Le prospettive per l’Europa
Altro caso quello delle azioni europee, che quest’anno hanno sovraperformato i mercati statunitensi: sebbene il gap si sia assottigliato, nel momento in cui l’articolo viene scritto l’Euro Stoxx 50 è in rialzo del 7,47% da inizio anno, a fronte del 7% dell’S&P 500. “L’Europa sta subendo lo stimolo fiscale più espansivo degli ultimi decenni, guidato dall’ambiziosa iniziativa tedesca per le infrastrutture e la modernizzazione da 500 miliardi di euro. Questo investimento strutturale pluriennale non è ancora completamente scontato dai mercati, il che offre un’interessante finestra di opportunità”, afferma Falkencrone.
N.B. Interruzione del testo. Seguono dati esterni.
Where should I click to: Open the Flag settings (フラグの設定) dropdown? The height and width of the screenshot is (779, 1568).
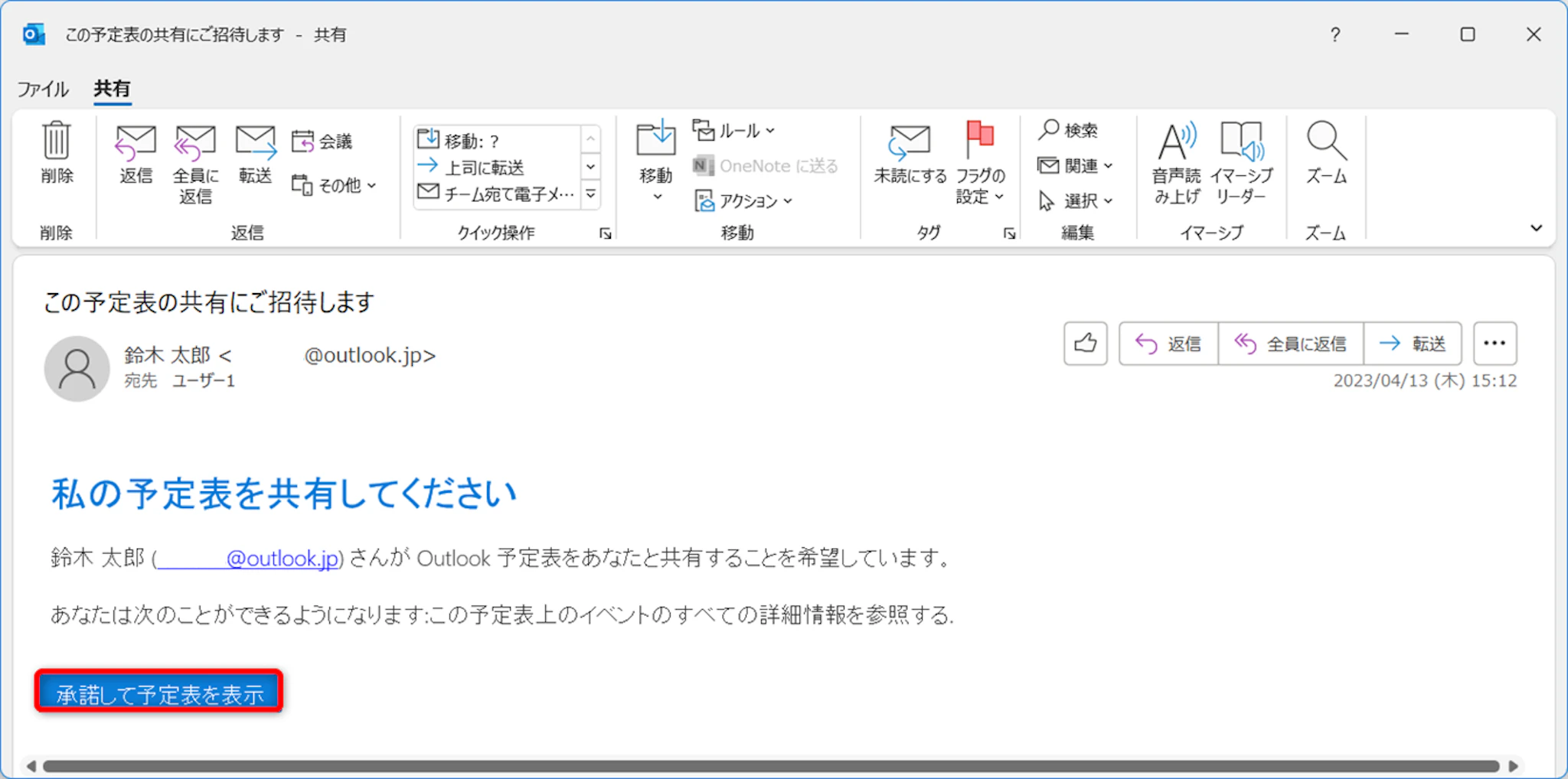pyautogui.click(x=979, y=163)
Azioni europee: i settori da monitorare
Focalizzandosi sui singoli settori, l’analista evidenzia come infrastrutture, attrezzature industriali, costruzioni, energie rinnovabili e difesa restino nel mirino. “L’ambiziosa spesa per le infrastrutture della Germania avvantaggia fortemente i suoi leader industriali e dell’automazione, mentre lo slancio economico dinamico della Spagna e il fiorente settore bancario e delle energie rinnovabili presentano interessanti punti di ingresso. L’Italia offre valutazioni interessanti nei settori finanziario, delle utility e delle costruzioni, sostenute dal miglioramento dei fondamentali economici e da investimenti fiscali mirati”, conclude l’esperto.